Janet Maslin of The New York Times wrote that The Jerk "is by turns funny, vulgar and backhandedly clever, never more so than when it aspires to absolute stupidity. And Mr. Martin, who began his career with an arrow stuck through his head, has since developed a real genius for playing dumb ... Even when it's crude—which is quite a lot of the time—it's not mean-spirited ... Mr. Martin and his co-star, Bernadette Peters, work very sweetly together, even when they sing a duet of 'Tonight You Belong to Me,' carrying sweetness to what could easily have become an intolerable extreme."

BBC film review rated the movie 2 out of 5 stars and described the film as an "early watered-down version of the crude comedy the Farrelly Brothers would later take to new extremes" and made references to it having similar themes to the early 1980s parody film Airplane!

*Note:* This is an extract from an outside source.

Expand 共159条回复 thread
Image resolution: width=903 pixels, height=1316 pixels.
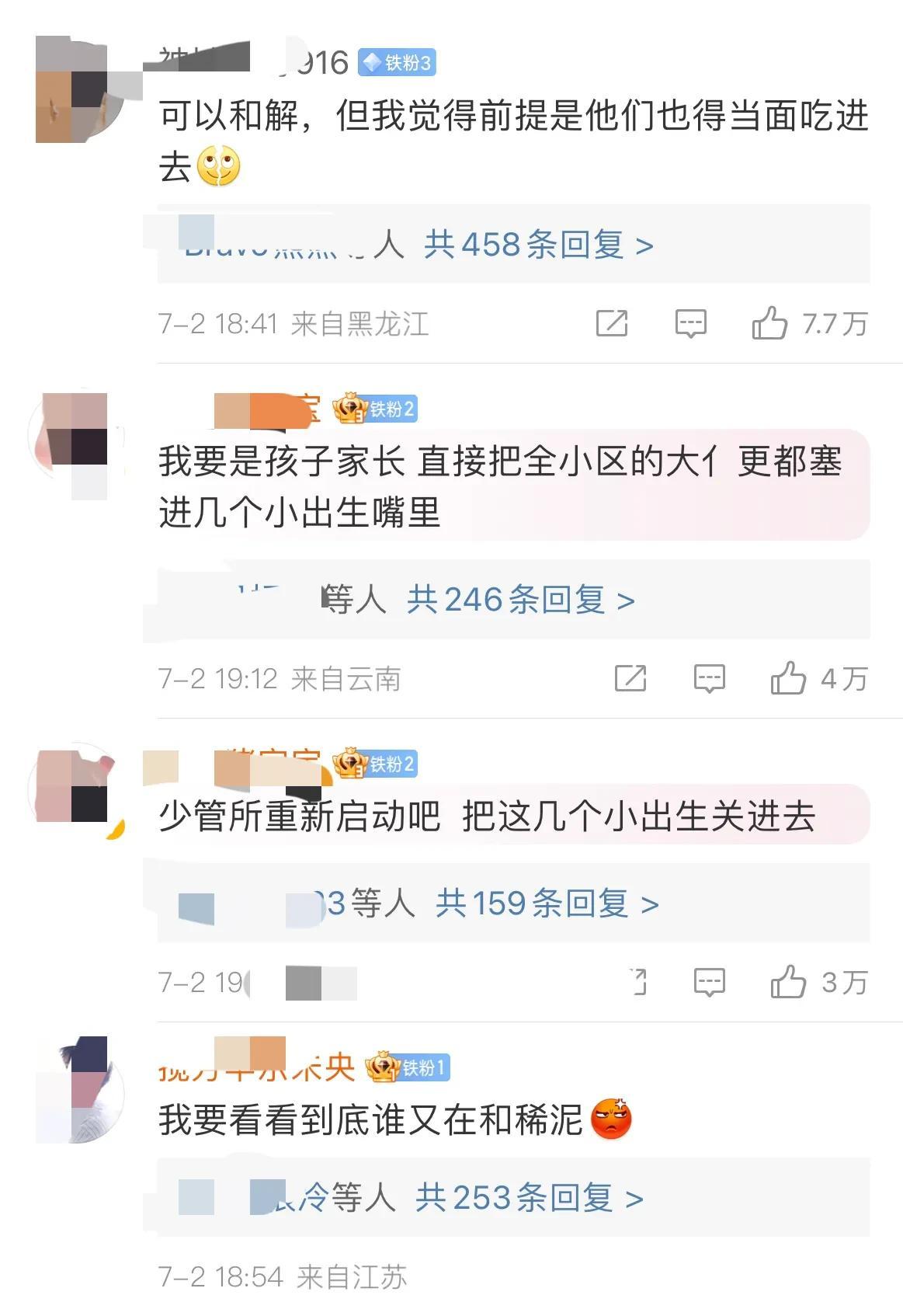point(547,903)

VideoHound's Golden Movie Retriever reviewed the film for its book and rated the movie as being two and a half stars. The author of the review referred to Steve Martin's silly, exaggerated acting as complementary to the early comedian Jerry Lewis.

Legacy
The Jerk has been praised as not only one of Martin's best comedic efforts, but also one of the funniest films ever made. In 2000, readers of Total Film magazine voted The Jerk the 48th greatest comedy film of all time. This film is No. 20 on Bravo's 100 Funniest Movies and No. 89 on the American Film Institute list AFI's 100 Years...100 Laughs.  IGN ranked the film as the 10th top comedy film of all time. 
Premiere magazine voted Steve Martin's performance of Navin Johnson No. 99 on their list, "The 100 Greatest Performances of All Time". A BBC poll of more than 250 critics rated the film as the 99th greatest comedy of all time.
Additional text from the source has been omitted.